Glen Johnson

In Somalia, music festival aims to spread peace

March 30, 2013 Los Angeles Times

Mogadishu, Somalia — Lihle Muhdin was 11 years old when he first picked up a Kalashnikov rifle, pushed into combat by an Islamist militia in Mogadishu.

That was 15 years ago. Now he wields a microphone in his fight for peace. Muhdin is a member of the Somali rap group Waayaha Cusub, or New Era, whose music calls on young Somalis to renounce violence.

“I want to tell the Somali youth, don’t kill,” he said. “We must stop this violence.”

The 26-year-old rapper recently returned to Mogadishu after 14 years as a refugee in Kenya to be among the headliners at the Somali Reconciliation Festival, Mogadishu’s first major music festival in two decades. For security reasons, the event, which opened this week, is being staged over six days in scattered venues and at different times.

In 1991, the fall of Mohamed Siad Barre’s dictatorship triggered more than two decades of devastating civil war, clan battles and Islamist insurgency. Just two years ago, the musical festival would have been unthinkable.

Yet today, a cautious optimism is taking hold amid the city’s blasted-out walls, collapsed rooftops and shattered neighborhoods.
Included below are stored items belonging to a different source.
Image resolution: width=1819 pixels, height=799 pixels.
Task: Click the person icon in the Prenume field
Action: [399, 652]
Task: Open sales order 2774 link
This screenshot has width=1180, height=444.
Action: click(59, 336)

There is a relative calm, and as security improves week by week, the festival aims to buttress the optimism by bringing live music back to the country.
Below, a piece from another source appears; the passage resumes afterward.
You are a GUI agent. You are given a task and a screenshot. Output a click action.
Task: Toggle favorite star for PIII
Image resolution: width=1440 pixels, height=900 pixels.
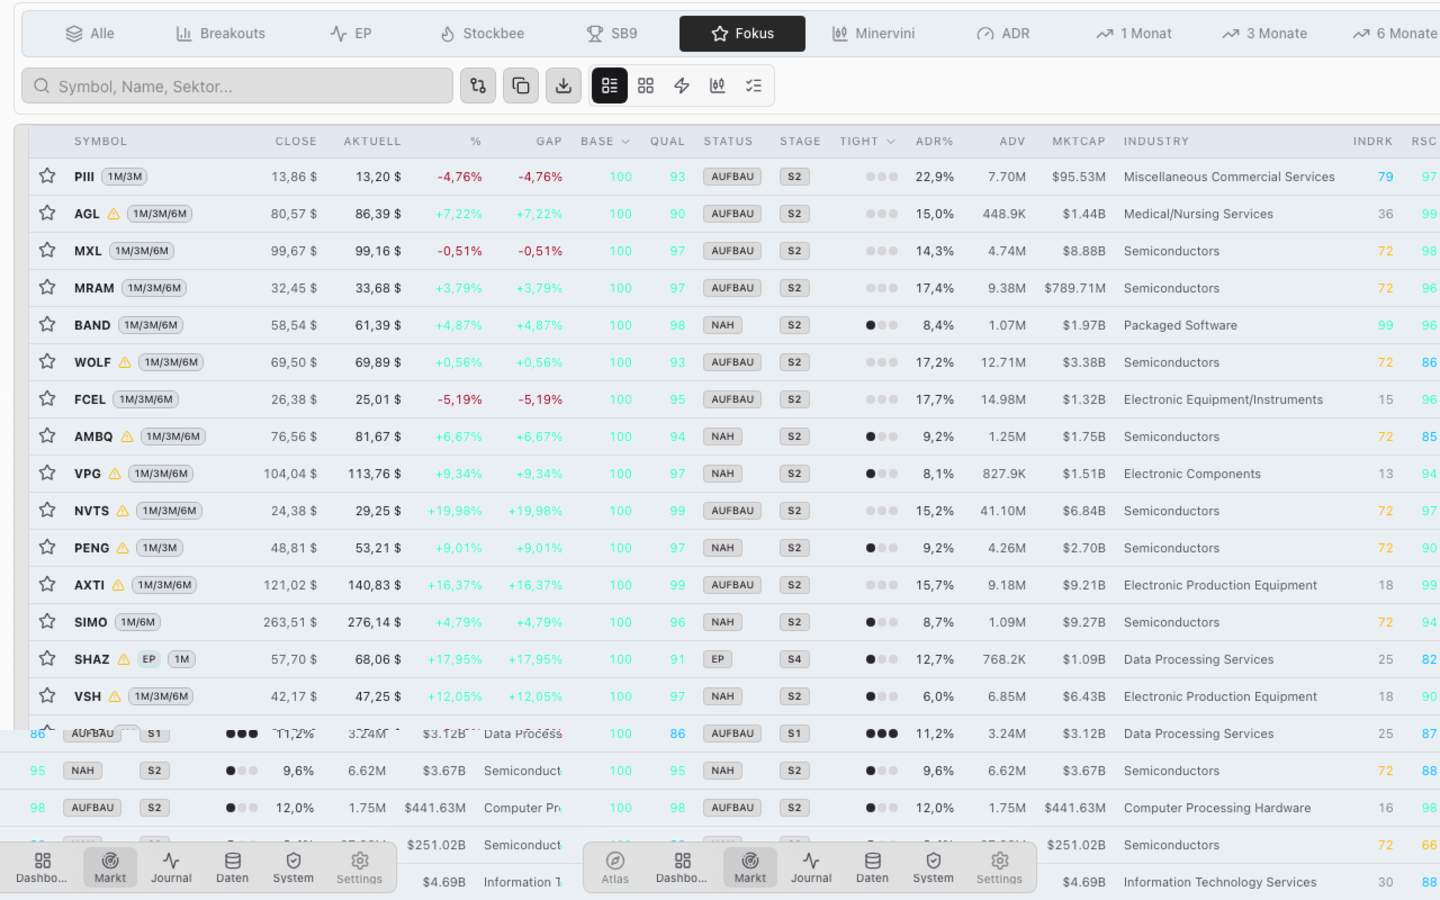(x=47, y=176)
“With the reactions we get from the public seeing Waayaha Cusub’s rappers coming to the city for the first time, or kids running to see an actual guitar, it’s like an end to a kind of cultural famine,” said festival co-producer Daniel Gerstle of New York.
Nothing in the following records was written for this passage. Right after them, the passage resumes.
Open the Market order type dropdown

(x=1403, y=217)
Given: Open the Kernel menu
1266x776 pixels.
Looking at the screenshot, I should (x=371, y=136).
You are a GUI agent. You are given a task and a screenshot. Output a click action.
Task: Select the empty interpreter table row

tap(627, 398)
“If Al Qaeda and these groups can so easily unite youth from Somalia, Afghanistan, Sudan around killing, hate and extremism, we thought we should create the opposite … an alliance of youth from these same places, but focused on peace, reconciliation and artwork,” Gerstle said.

At considerable peril, the Waayaha Cusub rappers have used their art to fiercely oppose the Shabab, an Al Qaeda-linked militia.

The Shabab gained control of much of the country in 2009, imposing an austere version of Islam that banned music and dance as un-Islamic. It was forced from Mogadishu by African Union forces in 2011 and has lost control of many of its southern strongholds. But the extremists are still attempting to recruit young followers, according to Muhdin.

“Al Shabab are … spreading propaganda, taking the minds of Somalia’s youth,” Muhdin said. “We can use music to combat its message.”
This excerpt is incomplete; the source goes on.